## Work to complete
Look through the data for the string "size". Copy every line where it is found.

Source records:
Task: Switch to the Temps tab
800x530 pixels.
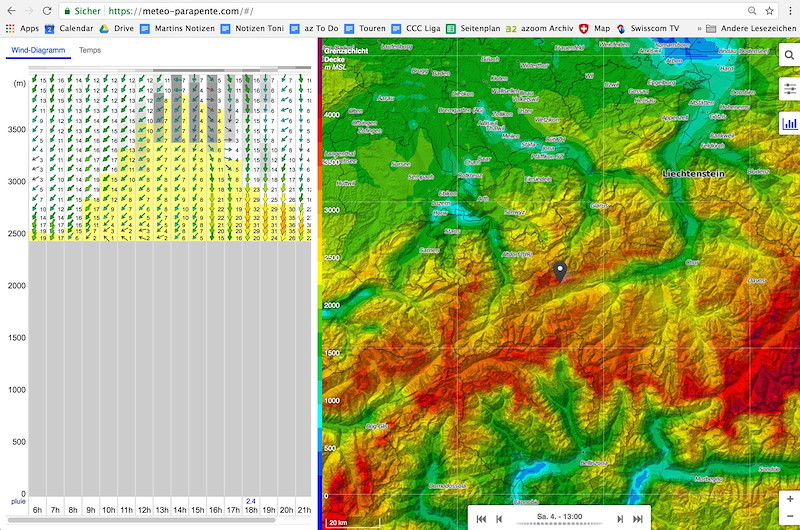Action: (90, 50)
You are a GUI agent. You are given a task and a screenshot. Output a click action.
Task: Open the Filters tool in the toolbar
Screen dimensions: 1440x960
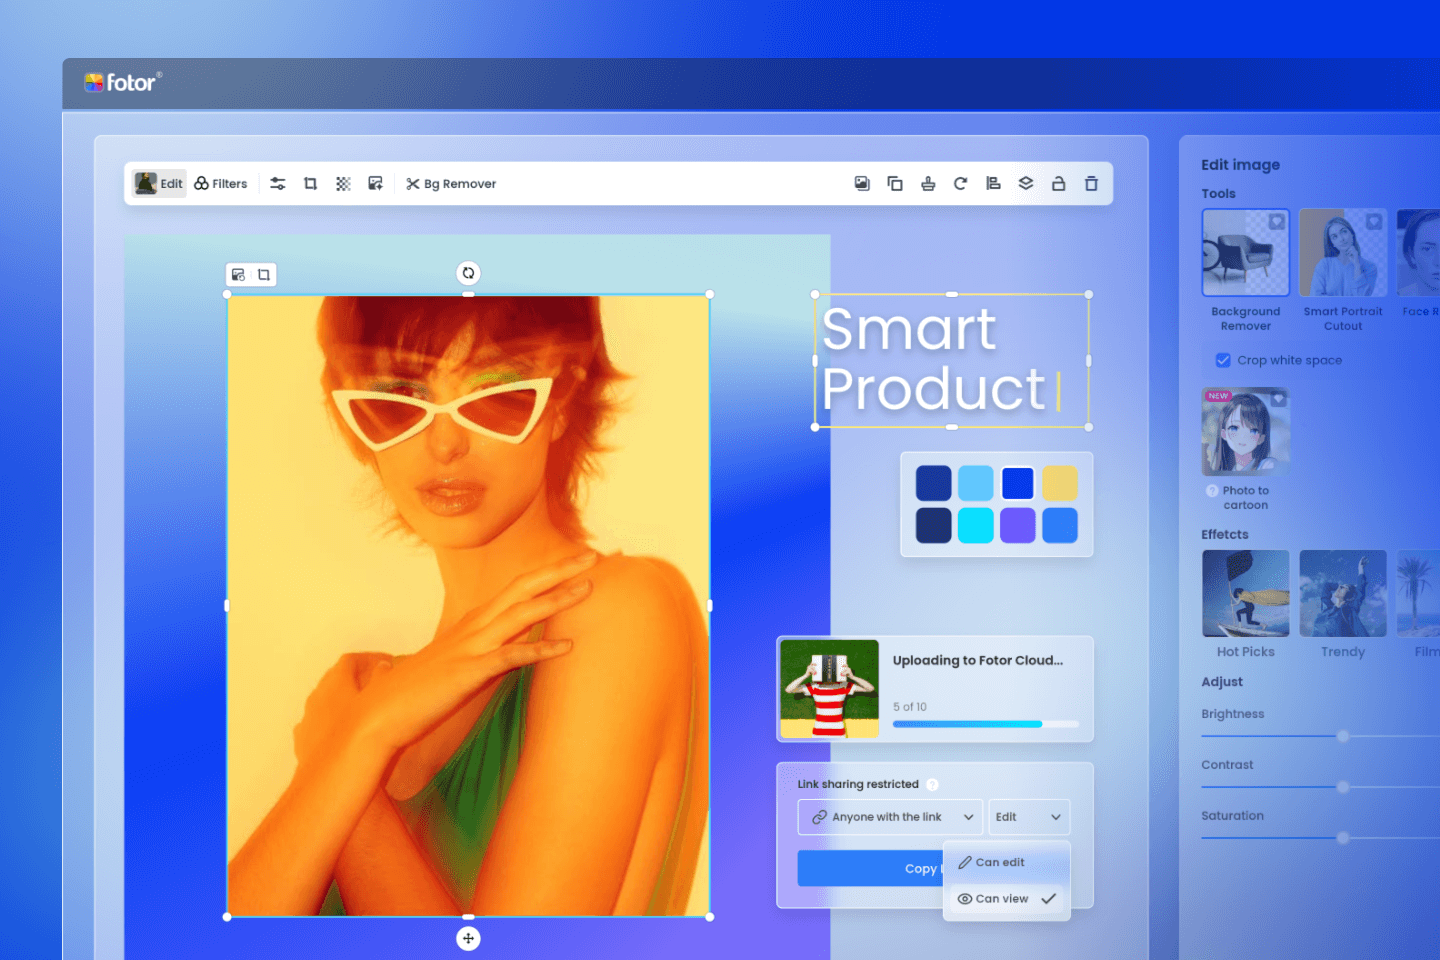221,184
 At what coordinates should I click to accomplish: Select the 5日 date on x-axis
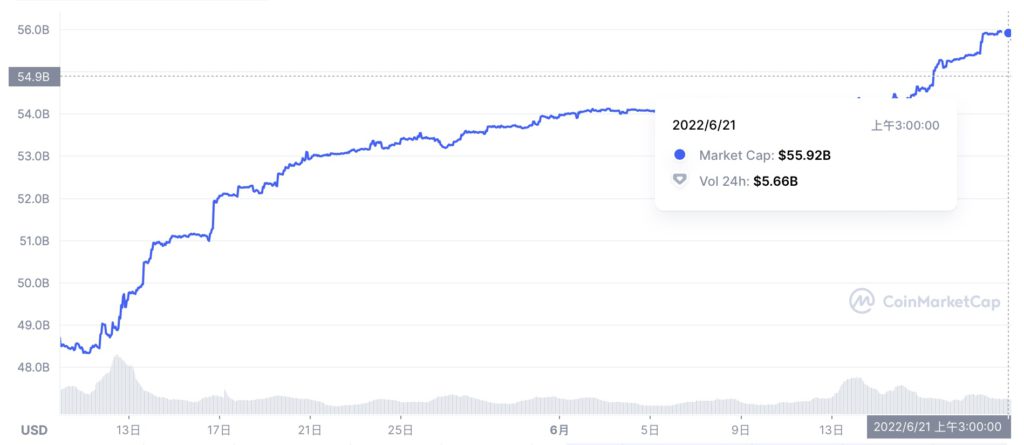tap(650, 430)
--
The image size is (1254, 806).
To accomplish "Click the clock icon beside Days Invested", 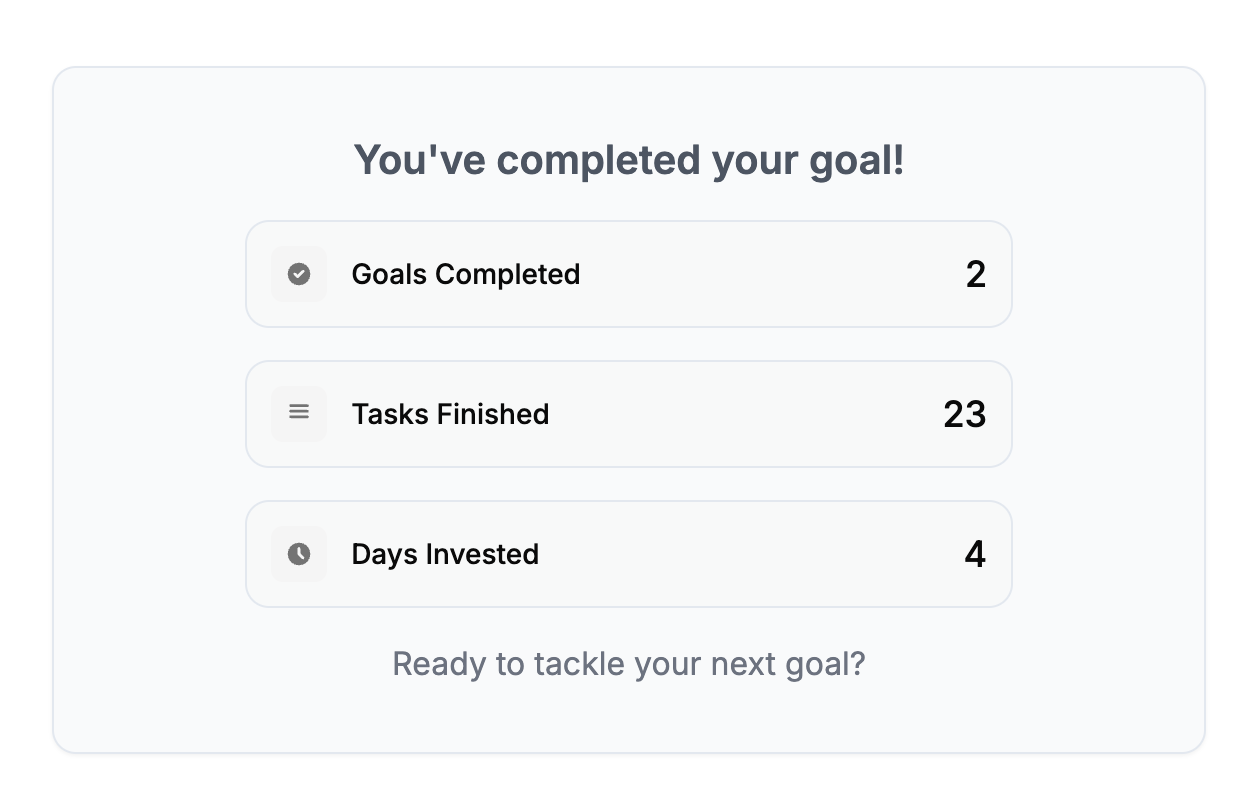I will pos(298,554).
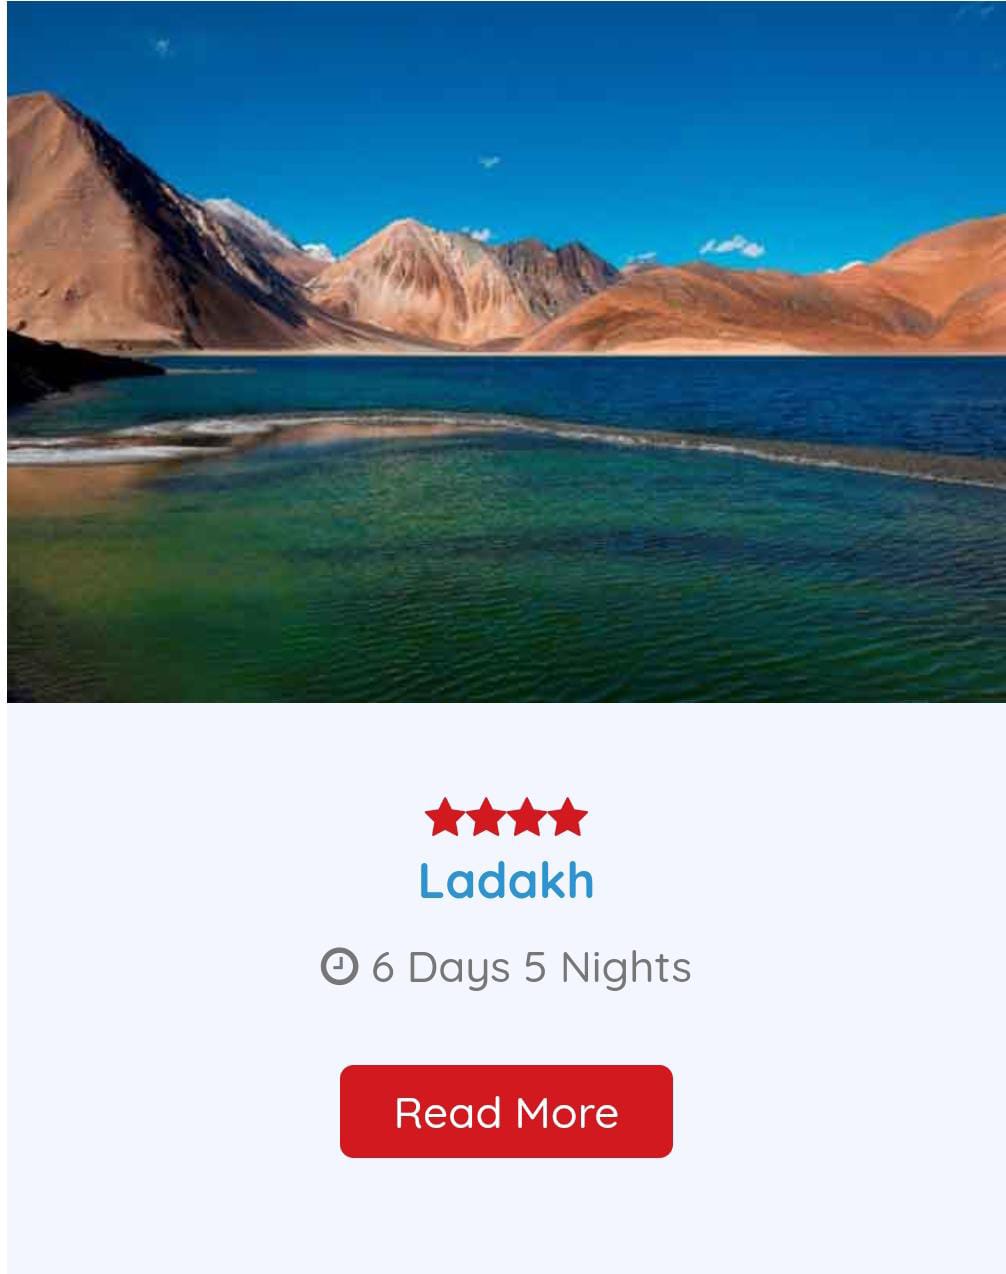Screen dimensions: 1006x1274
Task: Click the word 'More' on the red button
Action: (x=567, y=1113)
...
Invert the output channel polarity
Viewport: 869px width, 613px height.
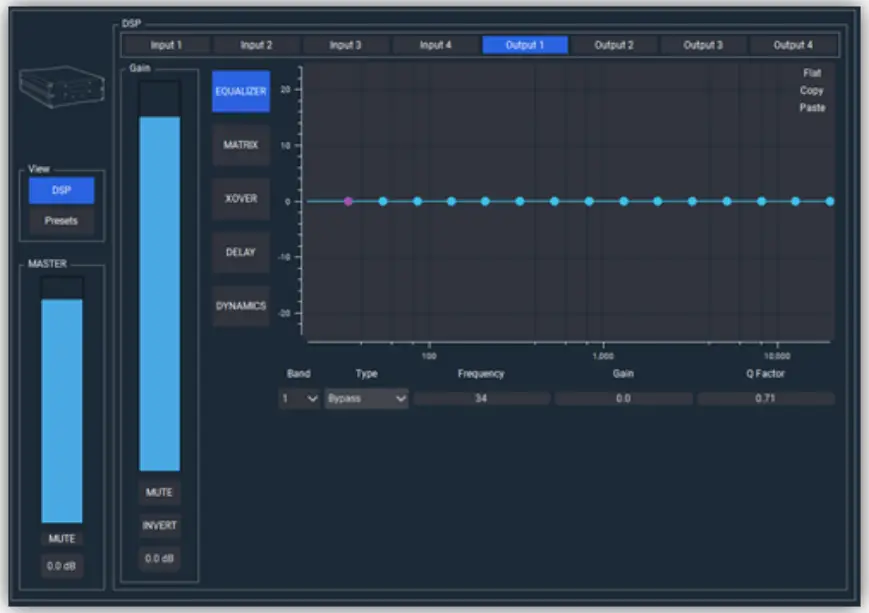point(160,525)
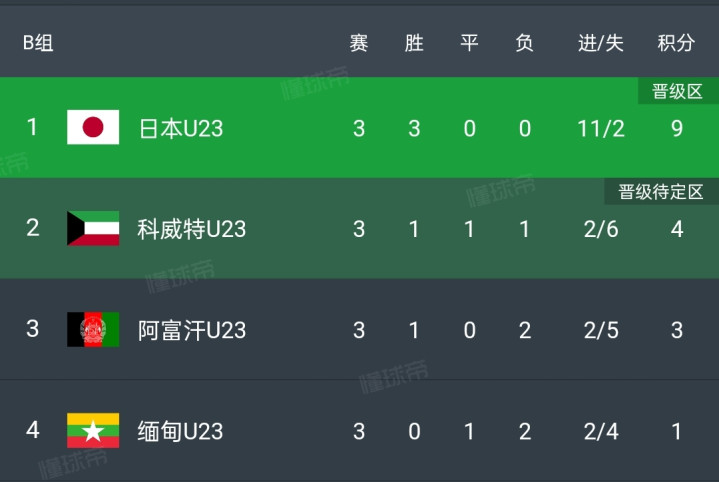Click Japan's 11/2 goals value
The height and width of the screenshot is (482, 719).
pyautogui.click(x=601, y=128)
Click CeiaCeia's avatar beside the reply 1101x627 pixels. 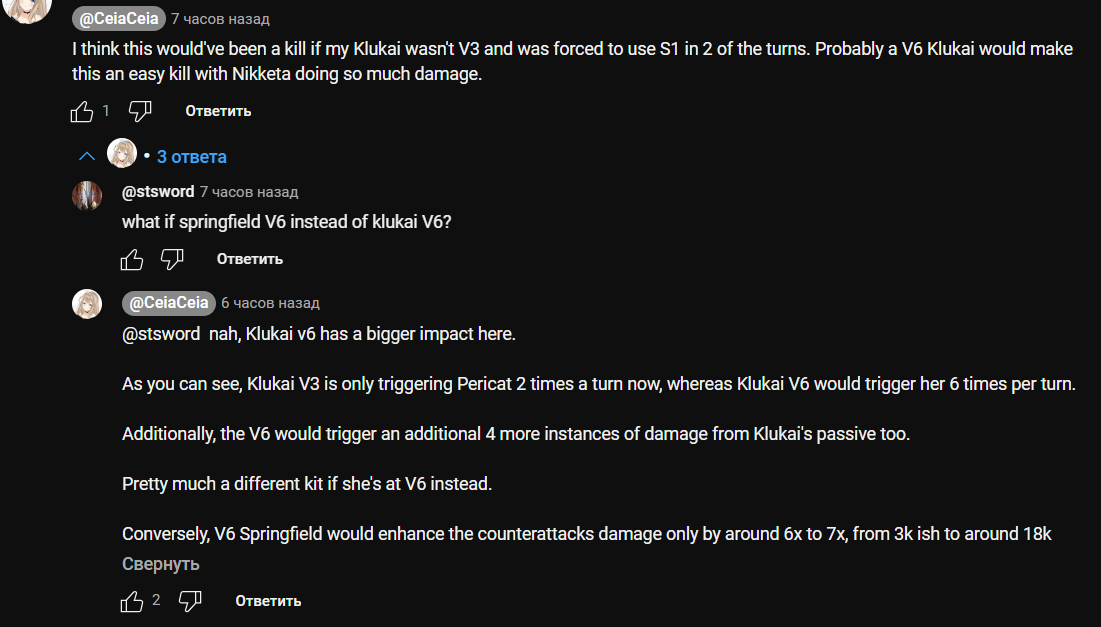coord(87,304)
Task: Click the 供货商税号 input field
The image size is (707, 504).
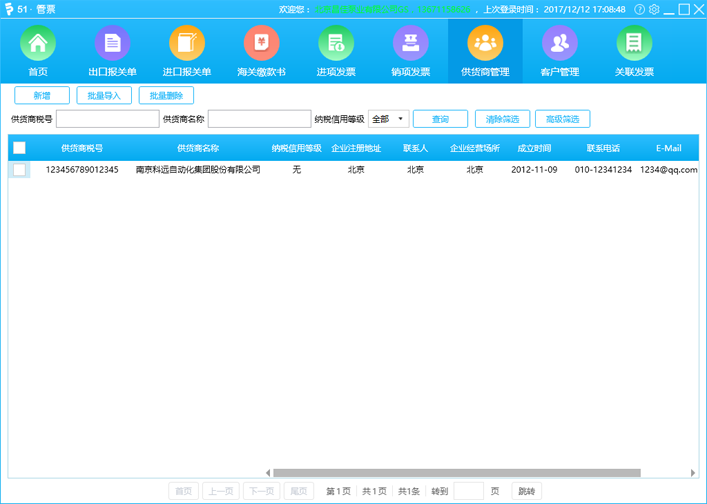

## Response to the exercise
The image size is (1254, 806).
The image size is (707, 504).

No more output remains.